Stored data
★ ★ ★ ★

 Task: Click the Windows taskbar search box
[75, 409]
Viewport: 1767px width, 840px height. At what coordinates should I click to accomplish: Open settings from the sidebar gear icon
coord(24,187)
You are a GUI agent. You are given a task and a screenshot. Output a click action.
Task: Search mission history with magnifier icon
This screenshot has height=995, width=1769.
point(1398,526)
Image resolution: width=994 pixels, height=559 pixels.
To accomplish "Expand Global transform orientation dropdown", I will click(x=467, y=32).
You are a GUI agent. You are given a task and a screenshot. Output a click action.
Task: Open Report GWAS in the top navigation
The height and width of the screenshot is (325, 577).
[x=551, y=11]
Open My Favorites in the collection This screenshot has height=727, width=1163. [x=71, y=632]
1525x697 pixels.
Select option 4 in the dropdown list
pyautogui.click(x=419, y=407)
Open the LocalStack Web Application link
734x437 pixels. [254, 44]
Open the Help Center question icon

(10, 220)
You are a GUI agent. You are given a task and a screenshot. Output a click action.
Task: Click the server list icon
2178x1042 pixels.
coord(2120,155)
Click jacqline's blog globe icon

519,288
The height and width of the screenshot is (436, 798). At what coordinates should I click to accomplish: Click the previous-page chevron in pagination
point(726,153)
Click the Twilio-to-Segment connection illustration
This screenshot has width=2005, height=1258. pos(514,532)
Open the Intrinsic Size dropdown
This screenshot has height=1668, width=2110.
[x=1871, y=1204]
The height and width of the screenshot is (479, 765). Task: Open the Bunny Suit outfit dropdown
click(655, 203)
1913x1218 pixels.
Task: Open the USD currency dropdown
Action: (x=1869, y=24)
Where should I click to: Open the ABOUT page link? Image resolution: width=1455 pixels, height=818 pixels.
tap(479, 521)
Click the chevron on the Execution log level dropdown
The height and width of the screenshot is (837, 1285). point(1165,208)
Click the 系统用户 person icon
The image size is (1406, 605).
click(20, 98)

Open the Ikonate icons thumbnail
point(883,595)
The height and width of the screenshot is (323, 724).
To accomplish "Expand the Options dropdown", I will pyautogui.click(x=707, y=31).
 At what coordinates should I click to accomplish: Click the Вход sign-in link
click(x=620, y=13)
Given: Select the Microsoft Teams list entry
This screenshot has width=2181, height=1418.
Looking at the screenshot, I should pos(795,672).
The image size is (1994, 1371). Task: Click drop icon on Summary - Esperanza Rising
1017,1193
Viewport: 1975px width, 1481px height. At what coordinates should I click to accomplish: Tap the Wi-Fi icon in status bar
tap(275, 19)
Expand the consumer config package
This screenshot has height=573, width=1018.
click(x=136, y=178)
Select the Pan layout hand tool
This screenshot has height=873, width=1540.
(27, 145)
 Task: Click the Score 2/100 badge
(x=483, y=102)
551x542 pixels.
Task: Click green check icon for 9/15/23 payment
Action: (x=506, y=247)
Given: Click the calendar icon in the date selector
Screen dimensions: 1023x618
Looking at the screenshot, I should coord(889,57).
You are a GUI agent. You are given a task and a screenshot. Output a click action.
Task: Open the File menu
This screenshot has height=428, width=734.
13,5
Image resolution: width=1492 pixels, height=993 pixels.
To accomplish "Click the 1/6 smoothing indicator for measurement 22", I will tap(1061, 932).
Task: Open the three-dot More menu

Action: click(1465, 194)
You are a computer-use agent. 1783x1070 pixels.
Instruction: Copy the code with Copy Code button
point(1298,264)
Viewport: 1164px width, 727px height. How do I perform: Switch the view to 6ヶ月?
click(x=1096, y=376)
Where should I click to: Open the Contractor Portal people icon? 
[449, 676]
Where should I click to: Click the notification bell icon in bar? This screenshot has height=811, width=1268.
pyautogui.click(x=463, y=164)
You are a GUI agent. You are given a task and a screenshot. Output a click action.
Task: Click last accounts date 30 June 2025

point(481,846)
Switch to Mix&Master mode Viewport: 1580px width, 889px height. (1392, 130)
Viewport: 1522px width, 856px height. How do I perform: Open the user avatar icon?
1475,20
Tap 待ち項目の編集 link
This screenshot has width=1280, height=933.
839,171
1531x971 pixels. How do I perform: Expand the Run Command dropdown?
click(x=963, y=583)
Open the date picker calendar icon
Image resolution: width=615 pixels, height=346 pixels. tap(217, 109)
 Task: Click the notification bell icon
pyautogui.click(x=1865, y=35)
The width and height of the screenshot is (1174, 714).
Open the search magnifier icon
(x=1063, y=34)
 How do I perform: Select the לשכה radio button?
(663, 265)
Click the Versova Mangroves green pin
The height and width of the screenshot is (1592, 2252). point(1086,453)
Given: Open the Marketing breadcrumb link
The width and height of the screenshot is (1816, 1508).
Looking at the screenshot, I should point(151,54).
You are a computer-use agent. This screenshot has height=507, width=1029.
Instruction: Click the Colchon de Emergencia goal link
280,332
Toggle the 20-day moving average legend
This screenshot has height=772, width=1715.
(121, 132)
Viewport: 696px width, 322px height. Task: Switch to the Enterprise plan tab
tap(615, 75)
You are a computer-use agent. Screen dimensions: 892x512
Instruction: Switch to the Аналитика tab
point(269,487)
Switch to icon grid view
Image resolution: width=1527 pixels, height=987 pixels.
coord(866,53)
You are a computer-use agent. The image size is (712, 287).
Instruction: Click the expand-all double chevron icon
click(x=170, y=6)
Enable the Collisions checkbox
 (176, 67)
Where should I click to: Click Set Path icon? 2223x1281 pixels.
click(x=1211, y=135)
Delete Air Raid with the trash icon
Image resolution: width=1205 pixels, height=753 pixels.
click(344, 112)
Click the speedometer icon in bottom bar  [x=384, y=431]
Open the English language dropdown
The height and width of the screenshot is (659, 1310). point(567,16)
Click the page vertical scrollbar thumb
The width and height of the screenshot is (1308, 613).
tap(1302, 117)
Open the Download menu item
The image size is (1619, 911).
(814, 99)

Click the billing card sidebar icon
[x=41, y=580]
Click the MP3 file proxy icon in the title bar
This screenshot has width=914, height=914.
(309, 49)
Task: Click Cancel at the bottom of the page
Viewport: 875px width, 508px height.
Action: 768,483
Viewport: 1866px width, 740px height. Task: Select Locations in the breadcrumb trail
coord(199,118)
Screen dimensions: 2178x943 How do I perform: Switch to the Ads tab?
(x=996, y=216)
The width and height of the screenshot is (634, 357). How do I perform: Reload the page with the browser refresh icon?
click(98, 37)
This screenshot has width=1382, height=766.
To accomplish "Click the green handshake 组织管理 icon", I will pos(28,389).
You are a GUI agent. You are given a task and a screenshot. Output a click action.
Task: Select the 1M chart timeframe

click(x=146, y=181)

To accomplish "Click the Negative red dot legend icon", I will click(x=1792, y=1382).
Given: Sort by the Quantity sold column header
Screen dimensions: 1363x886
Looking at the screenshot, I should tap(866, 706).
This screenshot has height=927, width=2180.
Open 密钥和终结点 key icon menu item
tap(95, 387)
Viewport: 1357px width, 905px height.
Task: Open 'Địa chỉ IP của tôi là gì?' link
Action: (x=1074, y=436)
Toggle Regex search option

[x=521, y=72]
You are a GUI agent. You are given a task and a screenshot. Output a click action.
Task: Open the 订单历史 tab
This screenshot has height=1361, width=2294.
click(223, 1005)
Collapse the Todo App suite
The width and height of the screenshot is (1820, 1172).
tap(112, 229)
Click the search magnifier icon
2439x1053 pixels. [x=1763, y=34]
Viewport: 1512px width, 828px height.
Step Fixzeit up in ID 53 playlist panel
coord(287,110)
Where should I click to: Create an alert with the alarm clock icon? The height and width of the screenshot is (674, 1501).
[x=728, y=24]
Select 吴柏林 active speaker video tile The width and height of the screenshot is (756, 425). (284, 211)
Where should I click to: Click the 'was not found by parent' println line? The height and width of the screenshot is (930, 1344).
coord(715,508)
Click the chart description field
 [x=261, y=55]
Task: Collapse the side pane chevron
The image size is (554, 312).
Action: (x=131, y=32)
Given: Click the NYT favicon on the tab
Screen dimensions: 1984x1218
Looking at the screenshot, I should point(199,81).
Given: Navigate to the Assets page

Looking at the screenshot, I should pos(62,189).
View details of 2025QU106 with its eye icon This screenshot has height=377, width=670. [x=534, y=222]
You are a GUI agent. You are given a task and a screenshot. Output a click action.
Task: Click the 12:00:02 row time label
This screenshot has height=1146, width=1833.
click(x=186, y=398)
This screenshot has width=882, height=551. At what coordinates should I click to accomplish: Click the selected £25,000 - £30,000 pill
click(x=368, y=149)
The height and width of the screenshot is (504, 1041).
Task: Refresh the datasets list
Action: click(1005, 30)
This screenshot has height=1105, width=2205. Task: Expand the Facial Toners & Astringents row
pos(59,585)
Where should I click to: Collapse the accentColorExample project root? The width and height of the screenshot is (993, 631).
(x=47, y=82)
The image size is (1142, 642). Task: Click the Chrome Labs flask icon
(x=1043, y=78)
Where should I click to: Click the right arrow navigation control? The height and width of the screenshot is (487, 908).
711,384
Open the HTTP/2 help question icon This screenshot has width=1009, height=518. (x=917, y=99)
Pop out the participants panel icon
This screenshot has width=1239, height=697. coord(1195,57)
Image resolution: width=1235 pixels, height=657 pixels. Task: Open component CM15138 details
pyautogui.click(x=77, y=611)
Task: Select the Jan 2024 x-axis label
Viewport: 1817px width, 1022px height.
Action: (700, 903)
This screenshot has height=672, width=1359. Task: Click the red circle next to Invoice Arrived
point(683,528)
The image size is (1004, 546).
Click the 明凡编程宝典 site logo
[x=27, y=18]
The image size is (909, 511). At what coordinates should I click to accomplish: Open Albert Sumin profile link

★ ★ ★ ★

Required work. The reply is to be one number, the count of lines in the records above that contain "computer".

Answer space. 4